#### Quoted text:
########

CFD Online Logo CFD Online URL
www.cfd-online.com
[Sponsors]
Home > Forums > General Forums > Main CFD Forum

Code Saturne mass sources MPI problem

Register Blogs Community New Posts Updated Threads Search

Reply
 
LinkBack Thread Tools Search this Thread Display Modes
Old   April 19, 2010, 08:06
Default Code Saturne mass sources MPI problem
  #1
Member
 
Patrick Wollny
Join Date: Apr 2010
Posts: 58
Rep Power: 16
Pat84 is on a distinguished road
Hello,

i have wrote a program to simulate effusion cooling holes with mass sources in the user routine "ustsma.f90", but if i try to run the case with more than one processor, the calculation will be killed by MPI.

The error message in the Terminal looks like follow:
Code:
--------------------------------------------------------------------------
MPI_ABORT was invoked on rank 0 in communicator MPI_COMM_WORLD 
with errorcode 1.

NOTE: invoking MPI_ABORT causes Open MPI to kill all MPI processes.
You may or may not see output from other processes, depending on
exactly when Open MPI kills them.
--------------------------------------------------------------------------
--------------------------------------------------------------------------
mpiexec has exited due to process rank 0 with PID 13747 on
node bk-003z-kp exiting without calling "finalize". This may
have caused other processes in the application to be
terminated by signals sent by mpiexec (as reported here).
--------------------------------------------------------------------------
Error running the calculation.

########

#### Aim 1:
In the Code Saturne forum post, which user routine contains the mass-source program for the effusion cooling holes?
#### Aim 2:
According to the error output in the Code Saturne forum post, why might output from the other processes not appear?
#### Aim 3:
Pick up the Code Saturne forum post after its last line and carry it on.

########

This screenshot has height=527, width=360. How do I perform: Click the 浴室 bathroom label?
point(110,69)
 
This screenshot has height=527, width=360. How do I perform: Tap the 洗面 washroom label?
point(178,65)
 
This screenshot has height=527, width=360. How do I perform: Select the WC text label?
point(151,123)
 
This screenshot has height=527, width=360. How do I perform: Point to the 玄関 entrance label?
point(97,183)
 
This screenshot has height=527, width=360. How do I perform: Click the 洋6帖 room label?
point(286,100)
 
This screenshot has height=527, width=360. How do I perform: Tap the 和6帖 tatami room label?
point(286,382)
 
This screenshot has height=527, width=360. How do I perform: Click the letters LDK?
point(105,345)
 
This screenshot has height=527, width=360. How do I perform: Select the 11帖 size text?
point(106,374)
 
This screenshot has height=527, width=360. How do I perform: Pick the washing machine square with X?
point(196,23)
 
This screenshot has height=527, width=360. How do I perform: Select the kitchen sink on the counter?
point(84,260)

########

#### Task result 1:
The user routine "ustsma.f90".

#### Task result 2:
Invoking MPI_ABORT makes Open MPI kill all MPI processes. Whether their output shows up depends on exactly when Open MPI kills them.

#### Task result 3:
Check Kernel log (listing) and error* files for details


  ********************************************
         Error in calculation stage.
  ********************************************
The list shows this error massage:

Code:
-------------------------------------------------------------


ALL PHASES  : 1D-WALL THERMAL MODULE NOT ACTIVATED 
                 NFPT1D =          0

-------------------------------------------------------------


PHASE      1 : HEAD LOSS TREATMENT NOT ACTIVATED 
                 NCEPDC =          0

-------------------------------------------------------------

SIGSEGV signal (forbidden memory area access) intercepted!

Call stack:
   1: 0x414f2a     <ustsma_+0x3278>                 (cs_solver)
   2: 0x7fdcf8c99632 <caltri_+0x3882>                 (libsaturne.so.0)
   3: 0x7fdcf8c76476 <cs_run+0x856>                   (libsaturne.so.0)
   4: 0x7fdcf8c7674d <main+0x1fd>                     (libsaturne.so.0)
   5: 0x7fdcf6d2e586 <__libc_start_main+0xe6>         (libc.so.6)
   6: 0x40d1a9     ?                                (?)
End of stack
Is it possible, that i am not allowed to use the "save" option in variable declaration? That would be fatal, because i need to save variables for the following time steps.

has someone a idea?

Tanks, Patrick
Pat84 is offline   Reply With Quote

Old   April 19, 2010, 10:28
Default
  #2
Member
 
Patrick Wollny
Join Date: Apr 2010
Posts: 58
Rep Power: 16
Pat84 is on a distinguished road
Hello again,

i have made a simple test case to analyze the problem and it appears to be a little difficult.

In that case i don't save any variable and with one processor the calculation runs very well, but with multi processor calculation the process ends with an error in very early stage.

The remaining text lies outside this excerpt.